Where to find Joanne Guidoccio


  1. Great excerpt and blog post! I know the Coué quote from The Pink Panther Strikes Again - I had no idea it was anything more official. LOL!

    1. Thanks Kerry! I had also heard the Coué quote many times before I learned of its origins.

  2. This is a great post, Joanne. Thanks for sharing.

    1. You're very welcome, Brenda. I like visiting this blog. :)

  3. I really enjoyed this post Joanne! I think affirmations are another great way of focusing on the positive.

    1. Definitely! What we focus upon expands. Good to see you here, Linda :)

  4. Great post, and it's so true about setting realistic goals.

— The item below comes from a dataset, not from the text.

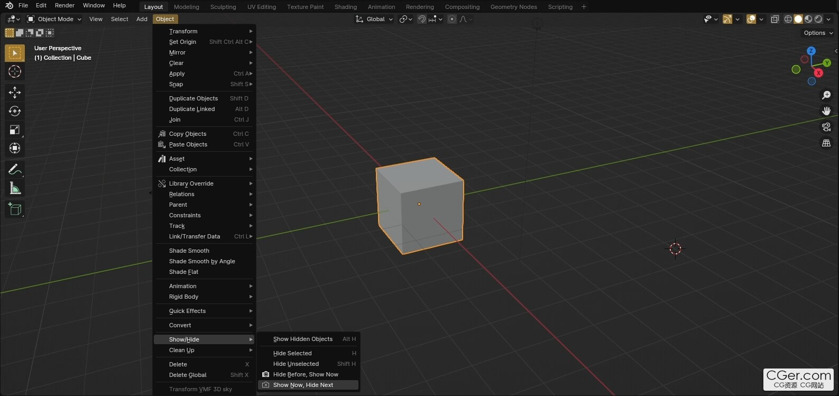Toggle snapping magnet icon in header
Viewport: 839px width, 396px height.
coord(422,19)
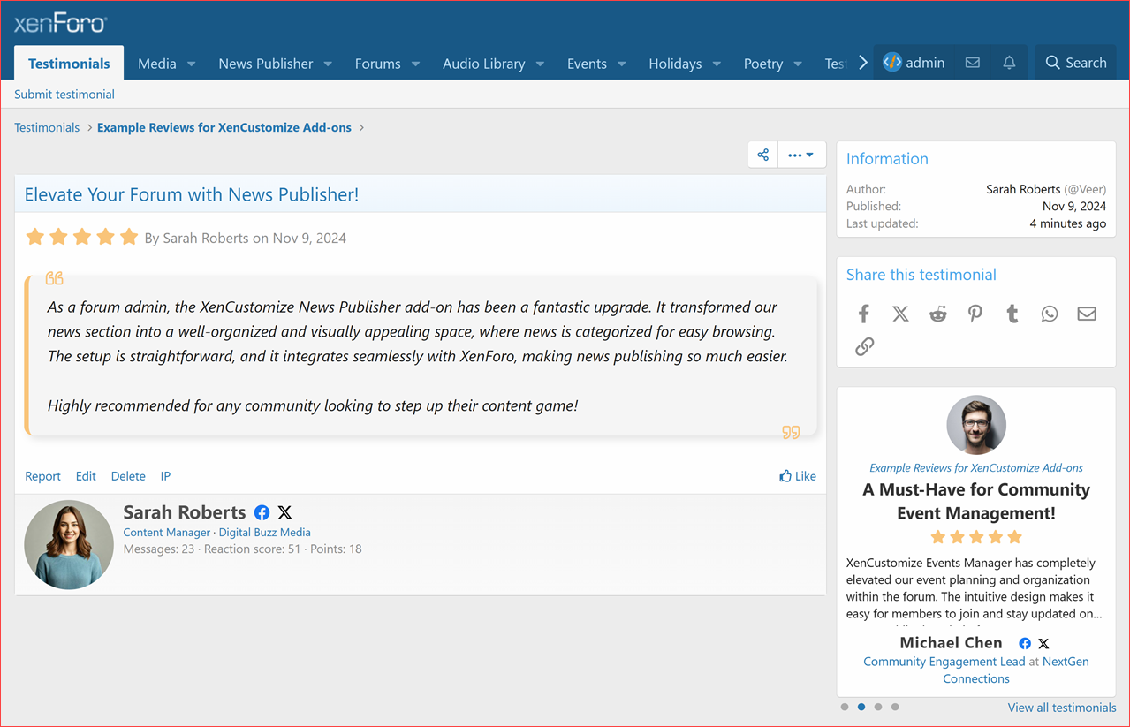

    1. Thanks for dropping by, Amber! When "The Secret" first came out, many people believed that all you had to do was visualize millions of dollars, best-selling lists, soulmates, and other goals. Starting small works much better.

  5. I'm glad your affirmations work for you, Joanne. Being confined to a wheelchair, I have to set my health goals a little lower. I focus on the things I can still do. Great excerpt!

    1. Excellent attitude, Ilona! Focusing on what can be realistically accomplished is much better than setting "pie in the sky" goals. Best of luck to you.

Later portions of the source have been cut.